(Collected data)
━━━━

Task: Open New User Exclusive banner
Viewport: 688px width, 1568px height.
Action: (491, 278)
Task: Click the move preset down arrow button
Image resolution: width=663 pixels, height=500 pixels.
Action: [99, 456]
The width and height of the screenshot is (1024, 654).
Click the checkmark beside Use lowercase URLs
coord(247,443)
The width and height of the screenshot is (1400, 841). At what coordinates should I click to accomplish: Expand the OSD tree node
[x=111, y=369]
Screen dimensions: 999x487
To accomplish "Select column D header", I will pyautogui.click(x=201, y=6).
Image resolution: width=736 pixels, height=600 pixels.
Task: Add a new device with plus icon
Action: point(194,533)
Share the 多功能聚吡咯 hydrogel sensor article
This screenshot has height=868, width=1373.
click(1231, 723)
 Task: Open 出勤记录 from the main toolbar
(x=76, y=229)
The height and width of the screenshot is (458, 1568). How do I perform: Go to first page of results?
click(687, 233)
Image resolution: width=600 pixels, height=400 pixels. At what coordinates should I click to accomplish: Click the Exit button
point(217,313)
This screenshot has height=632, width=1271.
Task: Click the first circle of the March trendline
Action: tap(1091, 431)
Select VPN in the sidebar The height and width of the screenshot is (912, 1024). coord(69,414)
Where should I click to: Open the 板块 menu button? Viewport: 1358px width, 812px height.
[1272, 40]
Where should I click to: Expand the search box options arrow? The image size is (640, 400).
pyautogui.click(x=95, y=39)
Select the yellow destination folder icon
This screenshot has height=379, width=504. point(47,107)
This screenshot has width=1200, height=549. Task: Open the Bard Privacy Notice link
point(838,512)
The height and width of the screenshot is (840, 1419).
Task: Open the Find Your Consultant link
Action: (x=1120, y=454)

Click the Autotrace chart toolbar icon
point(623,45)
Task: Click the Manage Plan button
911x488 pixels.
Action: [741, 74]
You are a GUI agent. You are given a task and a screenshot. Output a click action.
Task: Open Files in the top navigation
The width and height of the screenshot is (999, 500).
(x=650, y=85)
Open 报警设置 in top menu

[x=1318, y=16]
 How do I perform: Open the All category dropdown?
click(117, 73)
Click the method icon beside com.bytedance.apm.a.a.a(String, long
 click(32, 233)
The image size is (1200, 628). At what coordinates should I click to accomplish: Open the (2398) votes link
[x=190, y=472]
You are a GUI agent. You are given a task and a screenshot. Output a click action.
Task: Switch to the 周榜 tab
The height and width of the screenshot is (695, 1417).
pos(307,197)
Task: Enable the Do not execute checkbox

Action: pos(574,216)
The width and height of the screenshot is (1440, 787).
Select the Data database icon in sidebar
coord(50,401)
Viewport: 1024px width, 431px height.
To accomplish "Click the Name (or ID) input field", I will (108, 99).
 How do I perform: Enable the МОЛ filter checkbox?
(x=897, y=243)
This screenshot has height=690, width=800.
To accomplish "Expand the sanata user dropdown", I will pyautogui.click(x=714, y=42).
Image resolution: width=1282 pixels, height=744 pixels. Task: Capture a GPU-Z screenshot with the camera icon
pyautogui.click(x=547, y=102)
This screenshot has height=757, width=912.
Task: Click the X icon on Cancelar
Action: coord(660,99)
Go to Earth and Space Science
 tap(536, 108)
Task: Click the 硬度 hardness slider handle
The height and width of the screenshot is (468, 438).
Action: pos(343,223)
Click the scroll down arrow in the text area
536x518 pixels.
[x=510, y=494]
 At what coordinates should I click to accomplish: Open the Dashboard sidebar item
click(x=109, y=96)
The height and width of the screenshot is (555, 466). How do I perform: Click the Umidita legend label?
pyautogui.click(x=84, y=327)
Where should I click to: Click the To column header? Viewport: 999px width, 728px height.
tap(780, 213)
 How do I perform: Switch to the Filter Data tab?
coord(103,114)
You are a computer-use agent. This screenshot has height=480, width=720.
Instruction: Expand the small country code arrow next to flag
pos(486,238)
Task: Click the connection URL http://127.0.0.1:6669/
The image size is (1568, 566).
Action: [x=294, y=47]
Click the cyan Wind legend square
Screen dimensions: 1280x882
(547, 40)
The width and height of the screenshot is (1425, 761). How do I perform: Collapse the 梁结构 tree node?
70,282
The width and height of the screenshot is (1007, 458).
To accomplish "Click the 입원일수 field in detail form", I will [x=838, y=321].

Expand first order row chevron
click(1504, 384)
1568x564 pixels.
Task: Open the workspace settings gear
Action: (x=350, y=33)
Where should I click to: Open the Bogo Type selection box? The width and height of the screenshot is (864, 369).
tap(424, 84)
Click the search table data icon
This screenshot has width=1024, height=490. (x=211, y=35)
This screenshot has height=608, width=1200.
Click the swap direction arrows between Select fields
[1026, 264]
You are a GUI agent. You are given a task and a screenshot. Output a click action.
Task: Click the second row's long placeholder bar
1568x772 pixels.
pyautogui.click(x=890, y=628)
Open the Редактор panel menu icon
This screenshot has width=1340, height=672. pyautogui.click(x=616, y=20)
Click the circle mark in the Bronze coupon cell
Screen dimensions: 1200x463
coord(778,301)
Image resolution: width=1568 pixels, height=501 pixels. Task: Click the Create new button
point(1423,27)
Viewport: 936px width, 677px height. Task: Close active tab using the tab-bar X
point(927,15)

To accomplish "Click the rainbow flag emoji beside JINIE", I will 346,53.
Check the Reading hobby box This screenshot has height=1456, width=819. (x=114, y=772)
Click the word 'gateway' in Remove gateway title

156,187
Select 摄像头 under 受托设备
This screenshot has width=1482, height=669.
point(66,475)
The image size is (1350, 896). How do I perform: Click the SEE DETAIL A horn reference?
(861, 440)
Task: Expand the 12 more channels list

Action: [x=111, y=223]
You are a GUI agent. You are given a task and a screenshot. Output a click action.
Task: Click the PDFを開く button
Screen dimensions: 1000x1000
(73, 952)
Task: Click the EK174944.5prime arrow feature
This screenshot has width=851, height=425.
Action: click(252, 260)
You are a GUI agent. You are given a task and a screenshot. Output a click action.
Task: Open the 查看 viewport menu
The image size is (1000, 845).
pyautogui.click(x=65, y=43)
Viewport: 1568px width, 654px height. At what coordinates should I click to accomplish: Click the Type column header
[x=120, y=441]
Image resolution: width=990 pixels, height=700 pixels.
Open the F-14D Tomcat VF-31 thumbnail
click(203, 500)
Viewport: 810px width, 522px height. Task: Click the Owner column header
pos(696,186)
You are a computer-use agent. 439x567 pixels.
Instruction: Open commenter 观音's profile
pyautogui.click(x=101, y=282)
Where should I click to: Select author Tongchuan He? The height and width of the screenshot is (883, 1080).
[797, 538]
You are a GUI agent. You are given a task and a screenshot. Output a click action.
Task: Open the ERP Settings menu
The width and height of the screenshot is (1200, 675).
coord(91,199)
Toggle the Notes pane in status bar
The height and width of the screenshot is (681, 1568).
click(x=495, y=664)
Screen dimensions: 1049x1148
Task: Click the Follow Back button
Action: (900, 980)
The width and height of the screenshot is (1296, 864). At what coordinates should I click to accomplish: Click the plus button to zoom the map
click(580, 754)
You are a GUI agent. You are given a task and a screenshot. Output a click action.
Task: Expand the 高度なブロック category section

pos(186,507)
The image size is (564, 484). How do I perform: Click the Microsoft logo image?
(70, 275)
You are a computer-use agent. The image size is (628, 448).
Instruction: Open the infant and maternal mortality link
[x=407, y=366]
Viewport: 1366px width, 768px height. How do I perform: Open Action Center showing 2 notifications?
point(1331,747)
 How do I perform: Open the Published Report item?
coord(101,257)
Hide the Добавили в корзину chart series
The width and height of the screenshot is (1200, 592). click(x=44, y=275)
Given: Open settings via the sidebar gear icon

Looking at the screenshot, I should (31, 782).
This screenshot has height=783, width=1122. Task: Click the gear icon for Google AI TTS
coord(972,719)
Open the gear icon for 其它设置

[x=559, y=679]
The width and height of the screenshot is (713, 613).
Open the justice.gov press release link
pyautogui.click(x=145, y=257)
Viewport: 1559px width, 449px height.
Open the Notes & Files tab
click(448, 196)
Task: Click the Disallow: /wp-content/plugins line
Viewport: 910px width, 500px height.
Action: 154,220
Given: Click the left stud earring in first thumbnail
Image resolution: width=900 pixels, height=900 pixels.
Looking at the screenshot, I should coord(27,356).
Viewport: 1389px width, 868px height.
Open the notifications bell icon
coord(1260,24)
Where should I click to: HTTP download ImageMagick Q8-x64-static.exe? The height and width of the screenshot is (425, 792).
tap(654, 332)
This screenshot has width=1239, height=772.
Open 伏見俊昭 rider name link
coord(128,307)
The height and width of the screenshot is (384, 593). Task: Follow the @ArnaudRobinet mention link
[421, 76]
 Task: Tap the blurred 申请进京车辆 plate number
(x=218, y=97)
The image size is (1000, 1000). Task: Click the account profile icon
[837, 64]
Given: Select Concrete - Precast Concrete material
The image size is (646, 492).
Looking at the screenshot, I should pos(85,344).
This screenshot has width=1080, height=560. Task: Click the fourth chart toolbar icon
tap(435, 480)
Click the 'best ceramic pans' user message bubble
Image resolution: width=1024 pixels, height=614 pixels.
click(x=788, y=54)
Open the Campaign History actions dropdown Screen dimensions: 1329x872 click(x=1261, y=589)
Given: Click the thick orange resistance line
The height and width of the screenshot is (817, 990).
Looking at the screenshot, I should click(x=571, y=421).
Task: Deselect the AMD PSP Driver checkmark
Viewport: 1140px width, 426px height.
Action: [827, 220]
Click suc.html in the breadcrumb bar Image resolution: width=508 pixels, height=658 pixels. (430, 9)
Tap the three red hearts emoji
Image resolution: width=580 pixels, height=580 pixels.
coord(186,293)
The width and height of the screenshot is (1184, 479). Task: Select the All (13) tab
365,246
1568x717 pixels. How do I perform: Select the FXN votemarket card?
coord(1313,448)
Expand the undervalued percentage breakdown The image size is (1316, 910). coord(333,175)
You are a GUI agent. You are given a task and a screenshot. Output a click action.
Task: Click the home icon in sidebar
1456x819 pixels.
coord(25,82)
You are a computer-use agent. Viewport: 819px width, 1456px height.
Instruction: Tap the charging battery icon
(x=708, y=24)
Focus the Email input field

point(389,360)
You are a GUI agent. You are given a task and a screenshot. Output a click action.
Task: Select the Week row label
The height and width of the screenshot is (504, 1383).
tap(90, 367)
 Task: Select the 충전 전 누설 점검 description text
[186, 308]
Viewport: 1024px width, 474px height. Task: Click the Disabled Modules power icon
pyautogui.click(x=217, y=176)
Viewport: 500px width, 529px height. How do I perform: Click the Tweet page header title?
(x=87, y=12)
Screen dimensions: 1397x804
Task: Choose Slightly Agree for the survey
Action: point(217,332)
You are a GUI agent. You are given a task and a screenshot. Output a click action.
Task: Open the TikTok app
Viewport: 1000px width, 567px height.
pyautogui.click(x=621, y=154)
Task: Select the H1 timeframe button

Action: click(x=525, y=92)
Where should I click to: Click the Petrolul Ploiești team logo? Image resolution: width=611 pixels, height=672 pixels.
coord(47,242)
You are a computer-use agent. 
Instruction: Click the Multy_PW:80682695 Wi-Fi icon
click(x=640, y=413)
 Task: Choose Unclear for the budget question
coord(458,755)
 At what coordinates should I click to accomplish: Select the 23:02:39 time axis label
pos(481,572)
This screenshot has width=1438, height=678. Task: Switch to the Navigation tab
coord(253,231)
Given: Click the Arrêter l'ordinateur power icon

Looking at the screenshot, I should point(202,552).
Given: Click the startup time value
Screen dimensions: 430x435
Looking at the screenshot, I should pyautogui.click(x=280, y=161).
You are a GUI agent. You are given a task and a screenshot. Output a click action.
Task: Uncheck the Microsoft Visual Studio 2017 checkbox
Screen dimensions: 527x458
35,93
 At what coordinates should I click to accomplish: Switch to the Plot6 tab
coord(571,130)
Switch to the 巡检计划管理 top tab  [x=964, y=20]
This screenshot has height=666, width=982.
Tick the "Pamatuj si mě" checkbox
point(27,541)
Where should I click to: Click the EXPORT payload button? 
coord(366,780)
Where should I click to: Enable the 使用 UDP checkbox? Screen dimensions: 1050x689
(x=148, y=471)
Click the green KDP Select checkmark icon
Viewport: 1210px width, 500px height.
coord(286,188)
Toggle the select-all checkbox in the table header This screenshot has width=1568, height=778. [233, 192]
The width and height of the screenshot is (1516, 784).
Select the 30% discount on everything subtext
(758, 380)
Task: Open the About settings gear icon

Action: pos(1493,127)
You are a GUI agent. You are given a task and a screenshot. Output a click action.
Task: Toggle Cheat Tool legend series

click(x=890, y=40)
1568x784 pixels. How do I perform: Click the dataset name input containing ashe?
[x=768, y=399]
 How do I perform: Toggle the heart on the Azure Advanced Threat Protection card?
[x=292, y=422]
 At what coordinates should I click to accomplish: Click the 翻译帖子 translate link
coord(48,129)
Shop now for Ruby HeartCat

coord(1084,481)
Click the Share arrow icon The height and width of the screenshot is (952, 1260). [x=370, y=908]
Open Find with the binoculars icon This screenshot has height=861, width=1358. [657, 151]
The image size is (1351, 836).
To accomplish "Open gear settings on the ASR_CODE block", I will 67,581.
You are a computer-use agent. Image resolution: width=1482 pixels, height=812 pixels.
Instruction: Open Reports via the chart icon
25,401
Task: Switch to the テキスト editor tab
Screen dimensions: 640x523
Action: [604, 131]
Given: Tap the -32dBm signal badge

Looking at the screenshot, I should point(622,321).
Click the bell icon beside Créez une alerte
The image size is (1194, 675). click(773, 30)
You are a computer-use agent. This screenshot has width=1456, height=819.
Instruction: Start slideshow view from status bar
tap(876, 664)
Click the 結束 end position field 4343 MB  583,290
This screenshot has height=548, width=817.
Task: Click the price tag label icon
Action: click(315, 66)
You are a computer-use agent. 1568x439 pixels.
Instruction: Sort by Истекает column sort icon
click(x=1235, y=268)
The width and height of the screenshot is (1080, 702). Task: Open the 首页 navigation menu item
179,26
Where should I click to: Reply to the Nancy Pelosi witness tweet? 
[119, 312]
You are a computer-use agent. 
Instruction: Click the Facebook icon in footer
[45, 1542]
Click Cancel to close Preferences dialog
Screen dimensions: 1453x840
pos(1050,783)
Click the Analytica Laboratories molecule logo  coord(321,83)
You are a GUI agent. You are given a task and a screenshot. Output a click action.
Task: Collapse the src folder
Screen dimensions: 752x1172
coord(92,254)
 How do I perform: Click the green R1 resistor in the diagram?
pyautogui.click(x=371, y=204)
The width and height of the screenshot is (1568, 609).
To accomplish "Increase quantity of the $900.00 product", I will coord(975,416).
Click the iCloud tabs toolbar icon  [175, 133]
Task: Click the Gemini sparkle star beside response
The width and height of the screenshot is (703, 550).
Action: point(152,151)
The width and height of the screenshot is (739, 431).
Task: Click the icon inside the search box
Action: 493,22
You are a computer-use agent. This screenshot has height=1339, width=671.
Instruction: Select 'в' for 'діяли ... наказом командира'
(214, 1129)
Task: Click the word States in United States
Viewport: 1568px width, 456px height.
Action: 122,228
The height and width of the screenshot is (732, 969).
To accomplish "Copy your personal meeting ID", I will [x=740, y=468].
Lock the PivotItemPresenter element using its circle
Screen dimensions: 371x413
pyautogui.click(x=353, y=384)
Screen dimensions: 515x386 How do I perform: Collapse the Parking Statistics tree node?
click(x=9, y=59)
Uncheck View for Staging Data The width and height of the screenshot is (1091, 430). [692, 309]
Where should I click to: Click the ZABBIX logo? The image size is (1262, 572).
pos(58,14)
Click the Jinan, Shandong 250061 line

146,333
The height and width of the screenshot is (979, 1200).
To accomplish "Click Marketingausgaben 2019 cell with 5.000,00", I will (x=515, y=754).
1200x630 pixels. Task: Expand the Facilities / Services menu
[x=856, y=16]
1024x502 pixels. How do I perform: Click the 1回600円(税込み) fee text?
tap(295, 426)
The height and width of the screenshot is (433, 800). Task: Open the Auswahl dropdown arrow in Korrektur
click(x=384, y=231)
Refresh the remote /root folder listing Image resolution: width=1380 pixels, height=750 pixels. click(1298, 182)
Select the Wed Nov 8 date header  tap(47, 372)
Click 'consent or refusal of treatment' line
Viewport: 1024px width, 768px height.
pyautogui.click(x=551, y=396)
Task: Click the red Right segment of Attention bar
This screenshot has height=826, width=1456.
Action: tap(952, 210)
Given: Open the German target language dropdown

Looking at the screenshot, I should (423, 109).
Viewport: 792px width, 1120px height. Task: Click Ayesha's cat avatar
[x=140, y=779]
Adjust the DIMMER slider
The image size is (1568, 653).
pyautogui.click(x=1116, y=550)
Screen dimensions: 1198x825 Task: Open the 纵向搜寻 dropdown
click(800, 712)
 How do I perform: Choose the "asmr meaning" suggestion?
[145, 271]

━━━━

▶ _ASSIGNED TASK_: Each line of the data that includes the word "computer" counts once; report the total and nothing more.

▶ _RESPONSE TO THIS EXERCISE_: 10